The news been saying that this is a prime opportunity for aurora borealis viewing, but we'd heard that before and had never seen it. We went out around 10PM on 10/10 and there definitely was some red-pink glowing in the sky, but nothing spectacular. Sarah took some pictures though and it's amazing how much more sensitive to the aurora phenomenon the camera is than the human eye.
Se we went back inside and I got ready for bed. Then my sister texted and said we had to go back outside, it was amazing! So we did (me in pajamas and slippers) and it sure was amazing. We stayed out for about half an hour at the fork of our driveways and should have stayed out longer. I later went up on our third-floor deck and it was perhaps more amazing from up there.
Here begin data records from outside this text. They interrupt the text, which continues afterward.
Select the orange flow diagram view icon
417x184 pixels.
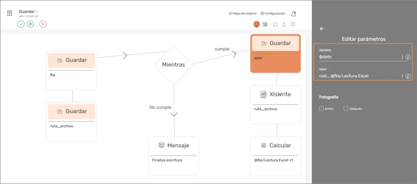[257, 24]
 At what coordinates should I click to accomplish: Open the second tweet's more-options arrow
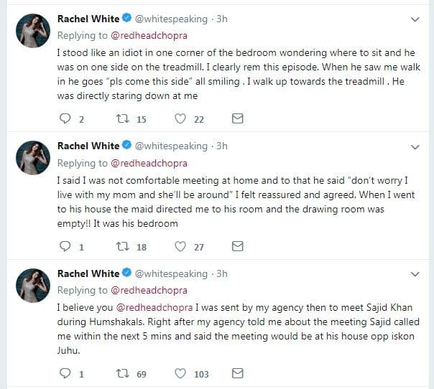414,146
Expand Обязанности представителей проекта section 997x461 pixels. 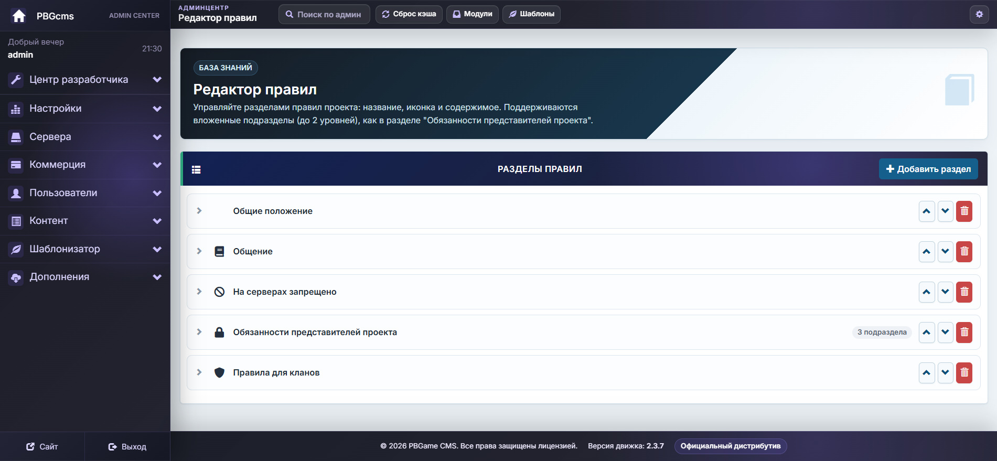pyautogui.click(x=199, y=332)
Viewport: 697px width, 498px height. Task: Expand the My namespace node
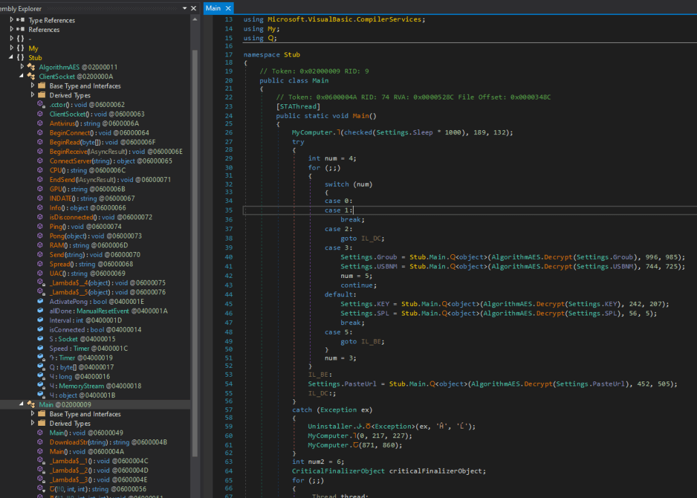[x=12, y=48]
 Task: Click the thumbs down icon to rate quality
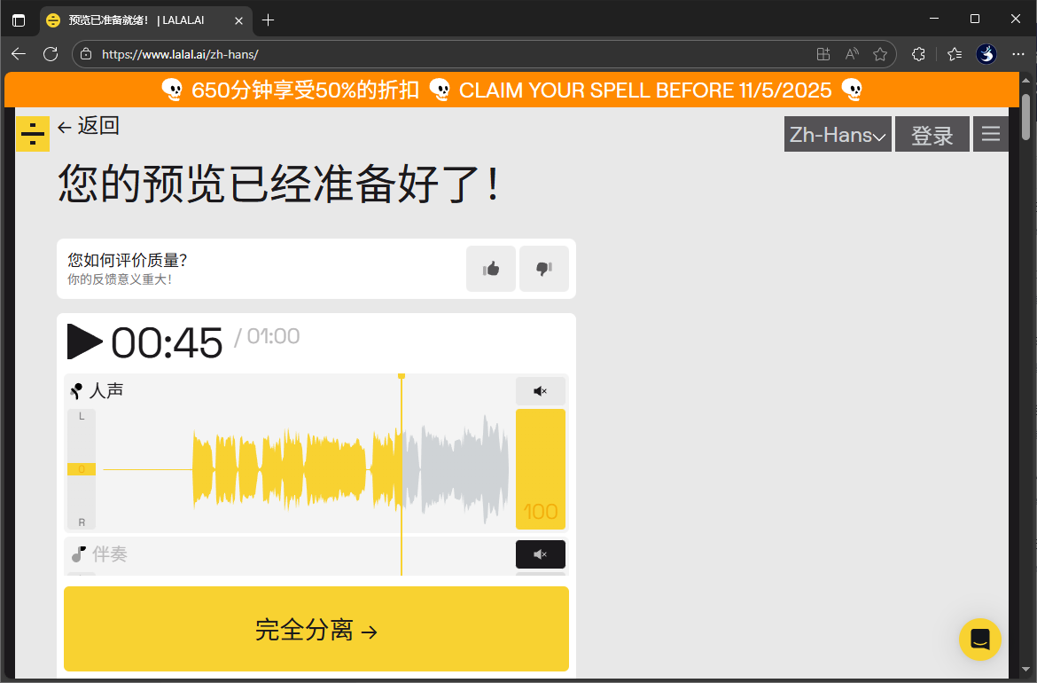pos(543,268)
What we saw was a pastel red-pink, almost fuchsia at times large streak of color coming from the Northeast. There was another long streak of lime green to the Southeast of that and basically parallel, but the green sometimes formed into a column and sometimes shimmered like a curtain. It was amazing how quickly the colors and shapes changed, from pastel pink to brick red in the one streak and from almost a soft yellow to Kelly green in the other. But it wasn't just two streaks, they were swirling to some degree and there were flashes of white, yellow, and blue kind of radiating from the Northeast but filling the whole sky in an instant. The white was so bright at times you would have thought it was a huge spotlight someone was shining on the scene from the Southwest. The three-dimensionality of it all was astounding too, with the red-pink glow making a background and the more brilliant streaks and flashes dashing in front of it. And in the background was a white shape that sometimes faded and sometimes came forward, like a low sine wave pattern along the Northern horizon.
Remember that this was what the camera saw, not what our eyes saw:
We wanted to stay but were getting too cold and so went in. As I say, I later went upstairs and watched some more. It was truly spectacular and now we can say we've seen the aurora borealis and also a full solar eclipse in the same year. It made me marvel at the wind from our small yellow dwarf star, at the geomagnetic dome protecting our even smaller planet, and at the fact that we measly humans live there and can look up and see evidence of the frightening but beautiful forces shaping our universe.